Giant optical Faraday rotation induced by a single electron spin in a quantum dot: Applications to entangling remote spins via a single photon
C. Y. Hu, A. Young, J. L. O'Brien, J. G. Rarity

TL;DR
This paper introduces a method using giant Faraday rotation to detect single electron spins in quantum dots, enabling scalable entanglement of remote spins via a single photon, with potential applications in quantum information processing.
Contribution
It proposes a novel quantum non-demolition spin detection technique based on giant Faraday rotation in a microcavity, facilitating scalable entanglement schemes.
Findings
Giant and tunable Faraday rotation observed in quantum dot-microcavity systems.
Single-photon mediated entanglement scheme for remote spins.

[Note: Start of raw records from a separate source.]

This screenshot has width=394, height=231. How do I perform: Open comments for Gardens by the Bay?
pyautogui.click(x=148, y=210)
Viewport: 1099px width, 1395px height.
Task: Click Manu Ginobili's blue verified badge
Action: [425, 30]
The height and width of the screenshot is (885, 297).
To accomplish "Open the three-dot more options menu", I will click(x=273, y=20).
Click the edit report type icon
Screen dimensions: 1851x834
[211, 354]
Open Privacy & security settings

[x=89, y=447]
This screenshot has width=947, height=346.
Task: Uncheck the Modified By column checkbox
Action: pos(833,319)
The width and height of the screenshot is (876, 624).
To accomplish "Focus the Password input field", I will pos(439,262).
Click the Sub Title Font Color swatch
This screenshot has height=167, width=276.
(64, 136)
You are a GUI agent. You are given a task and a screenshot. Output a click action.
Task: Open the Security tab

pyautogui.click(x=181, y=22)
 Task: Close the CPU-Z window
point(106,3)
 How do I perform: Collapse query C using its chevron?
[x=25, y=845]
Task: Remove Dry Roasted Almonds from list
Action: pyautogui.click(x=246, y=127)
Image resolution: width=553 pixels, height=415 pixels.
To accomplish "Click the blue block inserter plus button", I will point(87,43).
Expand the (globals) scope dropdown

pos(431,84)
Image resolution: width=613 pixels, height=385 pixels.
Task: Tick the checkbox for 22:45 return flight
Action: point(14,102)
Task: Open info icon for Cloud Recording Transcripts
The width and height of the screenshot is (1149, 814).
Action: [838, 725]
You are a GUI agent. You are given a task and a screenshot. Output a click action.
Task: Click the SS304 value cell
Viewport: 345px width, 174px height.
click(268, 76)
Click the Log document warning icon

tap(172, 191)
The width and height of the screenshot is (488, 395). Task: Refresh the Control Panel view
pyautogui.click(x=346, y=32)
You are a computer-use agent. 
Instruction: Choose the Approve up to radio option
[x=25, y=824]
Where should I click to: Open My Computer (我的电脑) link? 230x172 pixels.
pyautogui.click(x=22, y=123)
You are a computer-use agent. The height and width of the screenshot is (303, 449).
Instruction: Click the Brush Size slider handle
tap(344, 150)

Potential for experimental implementation in quantum networks.
Abstract
We propose a quantum non-demolition method - giant Faraday rotation - to detect a single electron spin in a quantum dot inside a microcavity where negatively-charged exciton strongly couples to the cavity mode. Left- and right-circularly polarized light reflected from the cavity feels different phase shifts due to cavity quantum electrodynamics and the optical spin selection rule. This yields giant and tunable Faraday rotation which can be easily detected experimentally. Based on this spin-detection technique, a scalable scheme to create an arbitrary amount of entanglement between two or more remote spins via a single photon is proposed.